刺激心肌α1肾上腺素能受体可导致:(1)再灌注诱导的心律失常加重;(2)刺激肌膜钠/氢交换。本研究的目的是确定参与前一种效应的α1肾上腺素能受体亚型,并确定刺激钠/氢交换体是否可能在这一现象中起作用。
将离体大鼠心脏的左、右冠状动脉床进行独立灌注。在对两个冠状动脉床进行15分钟有氧灌注后,将α1肾上腺素能受体激动剂去氧肾上腺素(0.1、1或10微摩尔)选择性注入左冠状动脉床2分钟。然后左冠状动脉床进行7分钟的零流量缺血和5分钟的再灌注。

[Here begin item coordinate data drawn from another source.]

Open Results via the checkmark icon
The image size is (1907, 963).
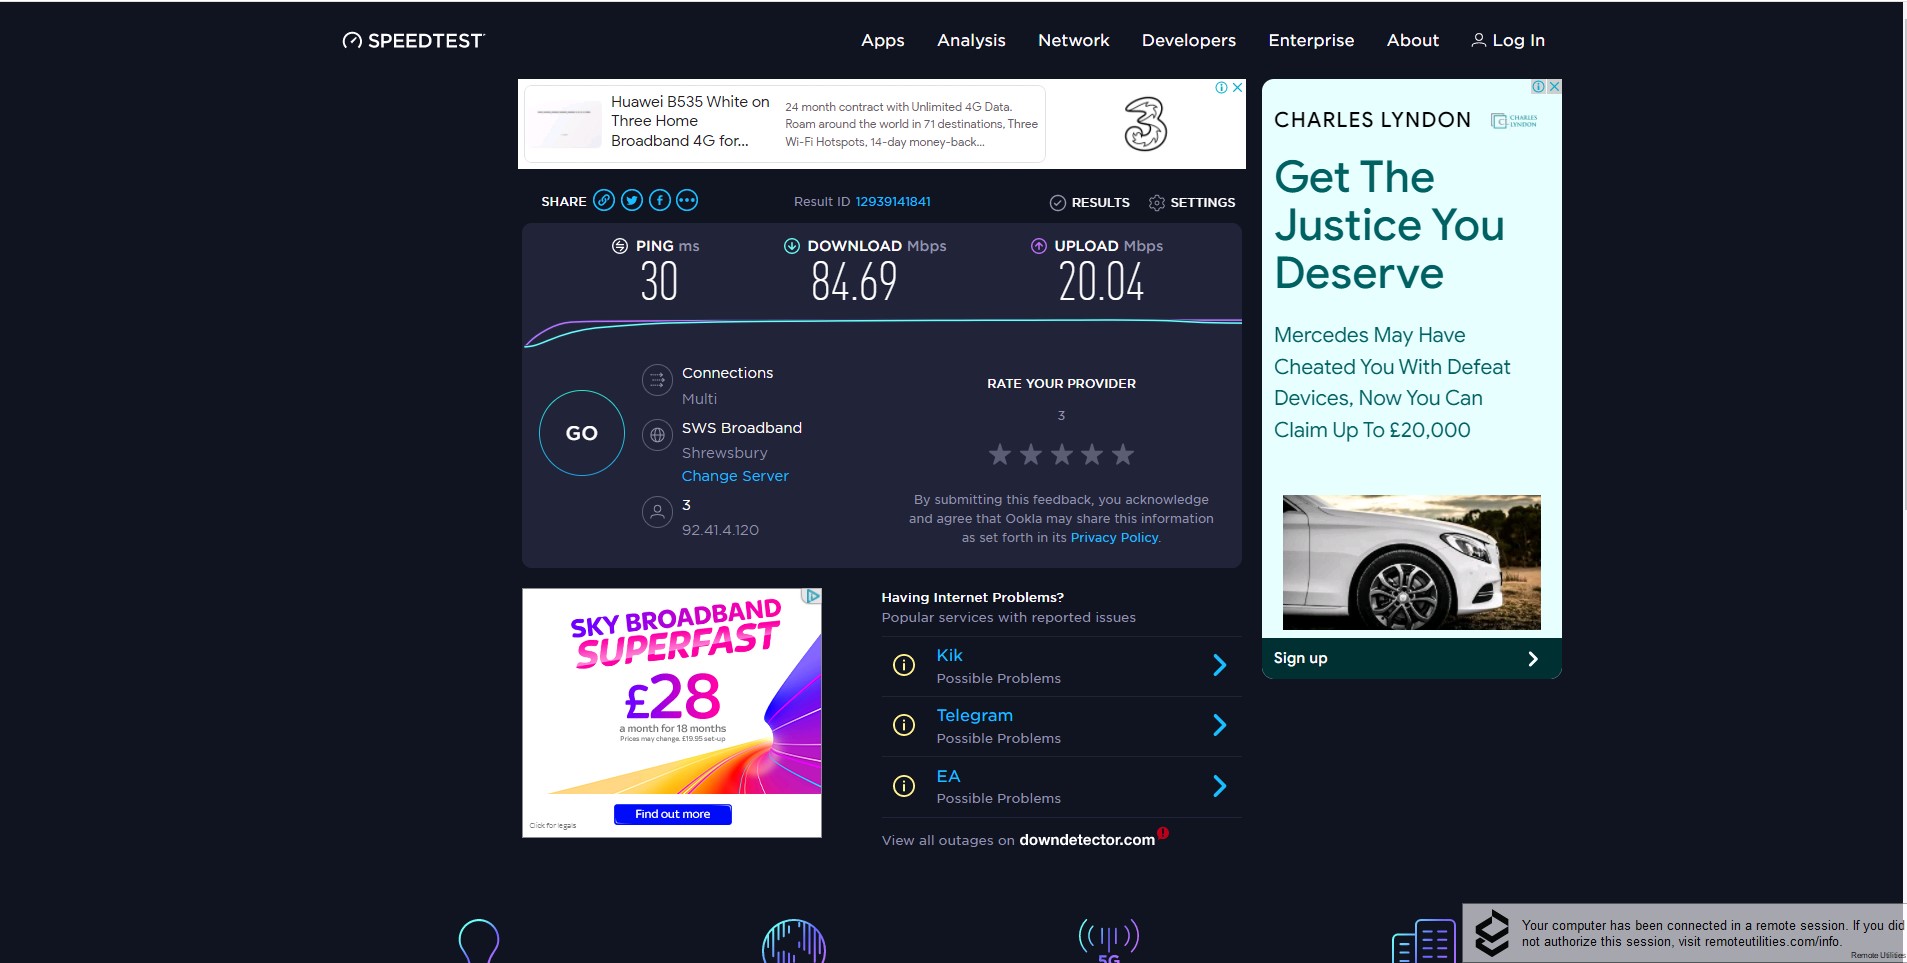click(x=1059, y=202)
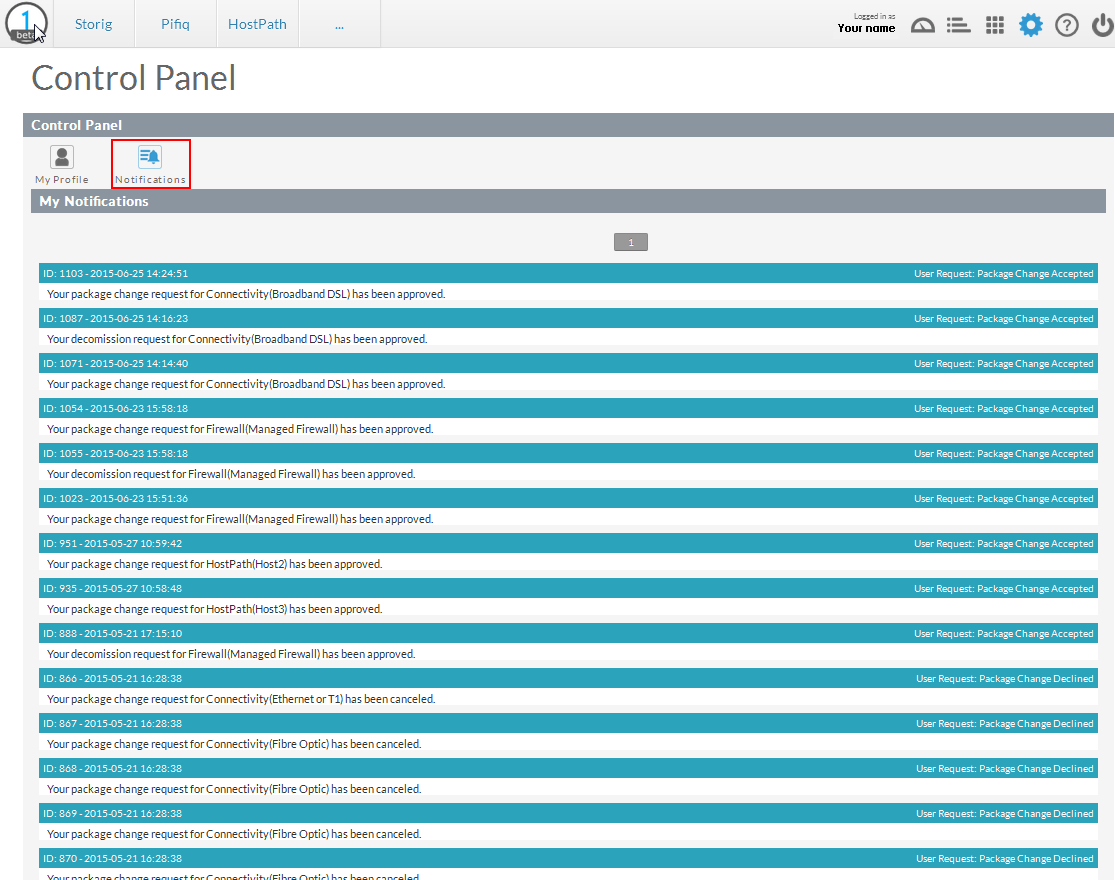The width and height of the screenshot is (1115, 880).
Task: Select the Storig tab
Action: 93,23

再灌注诱导的心室颤动发生率从对照组的0%分别增加到0.1、1和10微摩尔去氧肾上腺素时的8%、42%和75%(P<0.05);这种剂量依赖性效应在血管阻力或心率组间无显著差异的情况下出现。以10微摩尔类似剂量注入甲氧明也使再灌注诱导的心室颤动发生率从13%增加到88%。仅在再灌注期间注入10微摩尔去氧肾上腺素不影响再灌注诱导的心室颤动发生率。在缺血前(与10微摩尔去氧肾上腺素同时)立即注入0.1、1或10微摩尔选择性α1A肾上腺素能受体拮抗剂WB4101 2分钟,可使再灌注诱导的心室颤动发生率从83%分别降低到75%、25%和0%。类似地注入选择性α1B肾上腺素能受体拮抗剂氯乙可乐定(0.1或1微摩尔)或选择性β1肾上腺素能受体拮抗剂阿替洛尔(0.1或1微摩尔)并未降低再灌注诱导的心室颤动发生率。新型NHE-1选择性钠/氢交换抑制剂HOE694(10微摩尔),在缺血前(与10微摩尔去氧肾上腺素同时)注入左冠状动脉床并在整个再灌注过程中持续注入,可使再灌注诱导的心室颤动发生率从83%降低到25%*。在缺血前接受10微摩尔去氧肾上腺素的心脏中,仅在再灌注期间注入HOE694(10微摩尔)有部分效果(心室颤动发生率从83%降低到42%)。
(1)缺血期间α1肾上腺素能刺激使再灌注诱导的心律失常加重是由α1A肾上腺素能受体亚型介导的;(2)缺血和再灌注期间钠/氢交换体活性增加可能在这一现象中起因果作用。